What is the problem?
Basotho products are not given sufficient platforms to prove themselves.
“Credit where it is due, some shops are beginning to accept and sell Basotho products,” she said.
“However, they are barely making a dent because Basotho products, being at their infancy, cannot receive full attention unless by a store that is designed to give them full attention.”
Such a store doesn’t exist.
She said the idea is not to compete with any of the existing stores because “we are getting into a new territory altogether, we are addressing a different market”.
So listen to Lesiea as she presents some features of the store that will surely persuade you to join the bandwagon:
- Customer and producer confidence: The store, she said, will achieve two things.
First, when they see masses of Lesotho-made products in one place, Basotho customers will slowly grow confidence in them.
The confidence will shoot to the roof when the customers experience that many of the products made in Lesotho are already way ahead of foreign competitors in terms of quality.
Secondly, the store will give Basotho producers an assurance that their products have, at least, one store that is willing to take them, dark or blue.
More production will come from such assurance. - Selling “everything”: The store will sell everything from fruits and vegetables to processed foodstuffs to clothing and building materials (if Thabure car will be in production by then, it will be on the shelves too).
“Suppose what we want to sell is not locally made, we will never cross the border, any border, to find its equivalence. We will encourage Basotho to produce it until they do.” - We mean business: whereas Basotho are beginning to produce, their products are still all over the place.
You bump across them in some few willing stores, in expos and trade shows, or as being sold by individual resellers. Those are good efforts, but they are not enough. In fact, many in Lesotho have come to see producing and selling as being more of an art, a hobby, a therapy or a hustling than a business, “so we are seriously moving away from such a casual approach, we mean business this time around.” - Ownership: So when you enter this store, you could be purchasing a product made by you in a store owned by you. What a difference!

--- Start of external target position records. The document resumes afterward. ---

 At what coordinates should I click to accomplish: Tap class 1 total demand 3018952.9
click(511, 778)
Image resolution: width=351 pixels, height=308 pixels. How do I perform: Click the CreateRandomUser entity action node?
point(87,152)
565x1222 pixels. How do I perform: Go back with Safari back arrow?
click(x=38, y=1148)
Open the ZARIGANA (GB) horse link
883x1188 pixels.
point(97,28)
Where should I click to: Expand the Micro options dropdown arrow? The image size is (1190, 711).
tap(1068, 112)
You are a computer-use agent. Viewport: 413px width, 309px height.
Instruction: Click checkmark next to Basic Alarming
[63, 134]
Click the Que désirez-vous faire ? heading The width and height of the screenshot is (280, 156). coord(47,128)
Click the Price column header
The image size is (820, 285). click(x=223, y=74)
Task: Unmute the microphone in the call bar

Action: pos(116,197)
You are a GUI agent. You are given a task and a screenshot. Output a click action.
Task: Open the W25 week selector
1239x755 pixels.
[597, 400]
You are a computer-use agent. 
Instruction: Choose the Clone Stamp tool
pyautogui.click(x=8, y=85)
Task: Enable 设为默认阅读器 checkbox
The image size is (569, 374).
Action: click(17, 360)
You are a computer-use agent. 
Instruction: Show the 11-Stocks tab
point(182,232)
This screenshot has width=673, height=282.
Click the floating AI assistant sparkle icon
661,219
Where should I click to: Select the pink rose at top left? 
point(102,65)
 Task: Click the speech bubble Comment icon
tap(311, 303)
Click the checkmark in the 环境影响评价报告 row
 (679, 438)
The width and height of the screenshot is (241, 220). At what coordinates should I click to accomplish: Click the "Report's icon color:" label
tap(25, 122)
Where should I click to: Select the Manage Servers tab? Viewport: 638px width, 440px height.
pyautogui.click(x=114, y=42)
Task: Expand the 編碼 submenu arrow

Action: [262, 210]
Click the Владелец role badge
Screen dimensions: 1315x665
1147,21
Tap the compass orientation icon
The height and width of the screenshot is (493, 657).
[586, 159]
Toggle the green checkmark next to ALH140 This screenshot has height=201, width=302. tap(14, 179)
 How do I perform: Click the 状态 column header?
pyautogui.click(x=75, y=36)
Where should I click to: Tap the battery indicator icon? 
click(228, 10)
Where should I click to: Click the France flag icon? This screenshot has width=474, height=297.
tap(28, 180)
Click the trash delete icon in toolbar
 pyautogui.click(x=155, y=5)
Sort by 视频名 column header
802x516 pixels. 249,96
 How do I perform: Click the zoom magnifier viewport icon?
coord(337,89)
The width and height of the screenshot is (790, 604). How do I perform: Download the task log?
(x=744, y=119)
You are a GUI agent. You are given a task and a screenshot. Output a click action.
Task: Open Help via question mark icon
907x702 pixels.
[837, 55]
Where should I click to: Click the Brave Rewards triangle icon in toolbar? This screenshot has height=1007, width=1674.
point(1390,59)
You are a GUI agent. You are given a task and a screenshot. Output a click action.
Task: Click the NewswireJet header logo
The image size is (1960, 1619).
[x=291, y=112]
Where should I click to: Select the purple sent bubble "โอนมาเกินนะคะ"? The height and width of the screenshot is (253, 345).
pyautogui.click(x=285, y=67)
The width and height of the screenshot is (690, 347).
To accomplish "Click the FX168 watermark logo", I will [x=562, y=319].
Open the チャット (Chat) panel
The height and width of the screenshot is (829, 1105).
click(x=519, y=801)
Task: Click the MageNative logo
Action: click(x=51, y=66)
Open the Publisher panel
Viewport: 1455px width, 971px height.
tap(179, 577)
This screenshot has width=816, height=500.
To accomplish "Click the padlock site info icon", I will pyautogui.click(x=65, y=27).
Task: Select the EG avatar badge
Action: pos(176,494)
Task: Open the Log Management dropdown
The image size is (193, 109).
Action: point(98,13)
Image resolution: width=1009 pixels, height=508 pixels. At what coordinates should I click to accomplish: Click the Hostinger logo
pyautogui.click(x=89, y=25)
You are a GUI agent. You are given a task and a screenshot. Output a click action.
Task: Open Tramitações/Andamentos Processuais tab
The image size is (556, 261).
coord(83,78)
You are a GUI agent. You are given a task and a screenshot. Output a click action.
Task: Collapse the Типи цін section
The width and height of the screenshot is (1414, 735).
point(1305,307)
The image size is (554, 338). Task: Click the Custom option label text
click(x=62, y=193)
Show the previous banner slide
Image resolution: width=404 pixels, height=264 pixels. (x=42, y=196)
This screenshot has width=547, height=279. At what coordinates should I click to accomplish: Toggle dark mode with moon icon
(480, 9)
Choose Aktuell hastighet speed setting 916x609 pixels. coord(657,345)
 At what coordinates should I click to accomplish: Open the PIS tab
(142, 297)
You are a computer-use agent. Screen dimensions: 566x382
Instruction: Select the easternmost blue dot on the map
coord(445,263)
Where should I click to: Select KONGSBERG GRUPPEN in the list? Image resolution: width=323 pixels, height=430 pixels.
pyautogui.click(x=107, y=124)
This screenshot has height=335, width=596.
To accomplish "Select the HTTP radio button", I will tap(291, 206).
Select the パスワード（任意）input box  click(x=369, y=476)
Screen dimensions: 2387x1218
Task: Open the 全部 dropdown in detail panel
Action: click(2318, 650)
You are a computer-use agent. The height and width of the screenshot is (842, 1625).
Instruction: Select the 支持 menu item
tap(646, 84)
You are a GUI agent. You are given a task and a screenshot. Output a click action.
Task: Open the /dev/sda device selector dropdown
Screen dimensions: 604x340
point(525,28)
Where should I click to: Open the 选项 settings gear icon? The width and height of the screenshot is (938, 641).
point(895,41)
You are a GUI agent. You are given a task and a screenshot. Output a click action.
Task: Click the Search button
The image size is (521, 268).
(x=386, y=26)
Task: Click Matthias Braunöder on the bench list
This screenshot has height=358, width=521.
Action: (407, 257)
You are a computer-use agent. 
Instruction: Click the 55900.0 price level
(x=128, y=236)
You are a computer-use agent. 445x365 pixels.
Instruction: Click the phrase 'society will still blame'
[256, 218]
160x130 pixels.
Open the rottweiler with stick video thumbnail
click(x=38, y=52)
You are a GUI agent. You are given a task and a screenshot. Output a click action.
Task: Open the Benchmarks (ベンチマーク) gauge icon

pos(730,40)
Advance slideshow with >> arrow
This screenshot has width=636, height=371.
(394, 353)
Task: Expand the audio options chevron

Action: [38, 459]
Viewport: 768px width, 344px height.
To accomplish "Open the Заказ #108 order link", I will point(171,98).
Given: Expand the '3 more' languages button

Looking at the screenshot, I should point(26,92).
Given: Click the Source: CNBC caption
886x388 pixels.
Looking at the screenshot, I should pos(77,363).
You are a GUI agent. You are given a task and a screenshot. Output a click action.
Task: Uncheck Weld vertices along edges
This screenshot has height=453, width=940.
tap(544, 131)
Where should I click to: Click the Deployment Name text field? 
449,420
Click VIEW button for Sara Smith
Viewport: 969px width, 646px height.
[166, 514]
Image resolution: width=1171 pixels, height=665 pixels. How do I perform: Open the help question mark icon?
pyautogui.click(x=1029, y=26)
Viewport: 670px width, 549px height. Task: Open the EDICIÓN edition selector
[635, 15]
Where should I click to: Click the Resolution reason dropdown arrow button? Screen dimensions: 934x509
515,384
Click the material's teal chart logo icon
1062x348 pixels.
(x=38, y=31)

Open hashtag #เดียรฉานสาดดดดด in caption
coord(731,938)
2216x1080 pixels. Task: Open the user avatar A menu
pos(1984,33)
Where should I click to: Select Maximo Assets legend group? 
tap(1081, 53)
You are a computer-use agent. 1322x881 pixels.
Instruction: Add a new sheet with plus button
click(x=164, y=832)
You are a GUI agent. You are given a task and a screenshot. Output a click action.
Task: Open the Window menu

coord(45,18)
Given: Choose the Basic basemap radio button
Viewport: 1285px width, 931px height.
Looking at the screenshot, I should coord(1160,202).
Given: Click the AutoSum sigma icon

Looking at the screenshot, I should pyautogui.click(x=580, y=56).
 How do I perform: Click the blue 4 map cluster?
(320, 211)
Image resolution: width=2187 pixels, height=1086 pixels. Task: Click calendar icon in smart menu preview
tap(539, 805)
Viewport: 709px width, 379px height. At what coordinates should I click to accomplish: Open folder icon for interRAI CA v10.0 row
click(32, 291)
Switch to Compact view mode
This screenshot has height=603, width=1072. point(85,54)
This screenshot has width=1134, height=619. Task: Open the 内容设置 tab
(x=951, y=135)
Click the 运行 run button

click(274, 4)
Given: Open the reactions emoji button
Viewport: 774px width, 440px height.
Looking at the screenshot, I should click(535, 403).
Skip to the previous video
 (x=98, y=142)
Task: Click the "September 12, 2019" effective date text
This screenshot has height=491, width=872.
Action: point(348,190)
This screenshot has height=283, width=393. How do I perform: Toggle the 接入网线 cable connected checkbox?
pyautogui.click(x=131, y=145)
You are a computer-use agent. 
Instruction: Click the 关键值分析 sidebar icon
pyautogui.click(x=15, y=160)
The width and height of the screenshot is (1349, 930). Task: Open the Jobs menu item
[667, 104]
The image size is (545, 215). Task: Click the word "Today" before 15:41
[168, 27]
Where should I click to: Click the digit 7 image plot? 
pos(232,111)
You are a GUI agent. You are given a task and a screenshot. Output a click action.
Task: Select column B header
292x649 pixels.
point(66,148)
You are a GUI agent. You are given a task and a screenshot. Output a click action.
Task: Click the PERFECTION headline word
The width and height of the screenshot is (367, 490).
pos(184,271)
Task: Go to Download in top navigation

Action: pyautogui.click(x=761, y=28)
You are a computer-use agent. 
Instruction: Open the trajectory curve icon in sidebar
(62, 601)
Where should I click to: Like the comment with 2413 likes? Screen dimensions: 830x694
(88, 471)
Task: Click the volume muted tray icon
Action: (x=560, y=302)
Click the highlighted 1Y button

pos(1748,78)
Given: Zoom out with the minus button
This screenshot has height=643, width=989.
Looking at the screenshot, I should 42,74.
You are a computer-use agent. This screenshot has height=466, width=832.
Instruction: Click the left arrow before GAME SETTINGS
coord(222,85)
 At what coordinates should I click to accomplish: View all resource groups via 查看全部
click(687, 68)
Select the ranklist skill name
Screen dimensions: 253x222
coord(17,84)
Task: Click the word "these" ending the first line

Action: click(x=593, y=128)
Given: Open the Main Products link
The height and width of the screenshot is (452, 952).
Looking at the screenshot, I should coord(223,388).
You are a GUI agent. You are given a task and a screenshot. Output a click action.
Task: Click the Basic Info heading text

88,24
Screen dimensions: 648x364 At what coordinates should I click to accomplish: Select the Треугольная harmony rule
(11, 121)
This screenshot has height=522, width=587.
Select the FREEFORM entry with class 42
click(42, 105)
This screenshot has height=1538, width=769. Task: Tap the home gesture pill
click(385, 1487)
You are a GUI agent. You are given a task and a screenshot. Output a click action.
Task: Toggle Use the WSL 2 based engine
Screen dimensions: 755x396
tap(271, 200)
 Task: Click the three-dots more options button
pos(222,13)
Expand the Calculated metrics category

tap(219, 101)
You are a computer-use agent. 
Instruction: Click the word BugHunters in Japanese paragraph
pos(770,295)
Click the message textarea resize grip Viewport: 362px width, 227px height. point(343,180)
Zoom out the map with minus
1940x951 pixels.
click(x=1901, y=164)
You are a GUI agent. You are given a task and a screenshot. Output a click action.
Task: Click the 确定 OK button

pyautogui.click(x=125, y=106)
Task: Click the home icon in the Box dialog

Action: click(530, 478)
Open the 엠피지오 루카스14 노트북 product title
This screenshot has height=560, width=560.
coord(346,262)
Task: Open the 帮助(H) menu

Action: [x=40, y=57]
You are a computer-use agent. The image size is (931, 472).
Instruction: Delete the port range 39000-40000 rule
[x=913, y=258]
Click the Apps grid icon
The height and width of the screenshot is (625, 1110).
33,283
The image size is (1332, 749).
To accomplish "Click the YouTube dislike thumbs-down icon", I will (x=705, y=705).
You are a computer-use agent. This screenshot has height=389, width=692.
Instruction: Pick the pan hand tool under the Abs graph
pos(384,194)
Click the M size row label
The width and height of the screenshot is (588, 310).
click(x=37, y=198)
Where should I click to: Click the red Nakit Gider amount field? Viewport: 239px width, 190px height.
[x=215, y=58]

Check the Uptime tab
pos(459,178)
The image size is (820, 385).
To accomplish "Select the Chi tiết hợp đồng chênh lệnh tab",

- Reasonable standards: the store will only demand reasonable standards. As a struggling Mosotho, try taking your products to some of the local shops and you are, at worst, turned away without reason or, at best, given a long list of standards you must meet before they can take your product.
“In our case, as long as your products are reasonably of good quality, you are in. NUL Innovation Hub is already testing many Basotho products. We won’t ignore quality, but we won’t use it as a way to prevent Basotho products from growing either.” - A cooperative chainstore: From contributing as little as M50 per month, members will use a continuous financing model to ensure that the store doesn’t just end in Maseru but reaches the ten districts of Lesotho.
Each branch will start at a medium scale in order to grow along with Basotho products. We won’t ask for investors to come from anywhere, “we will be investors ourselves.” - An export launch pad. “We are often told to export our produce. The obvious question is, if you haven’t convinced your own people to consume your own products, how can you convince people in other lands to do so? Why should they take you seriously?”
However, the store is not meant to be a local store forever.
It will be a means by which we export our products to other countries in the future.
When we export the store to Soweto, we export it along with products from Lesotho.
Don’t say no because we have seen Chinese shops and Indian shops and, of course, South African shops, filled to the brim with Chinese products and Indian products and South African products in many countries.
“If they can do it,” Lesiea ended, “so can we.”
“Because if it is there in some of us, it is there in all of us.”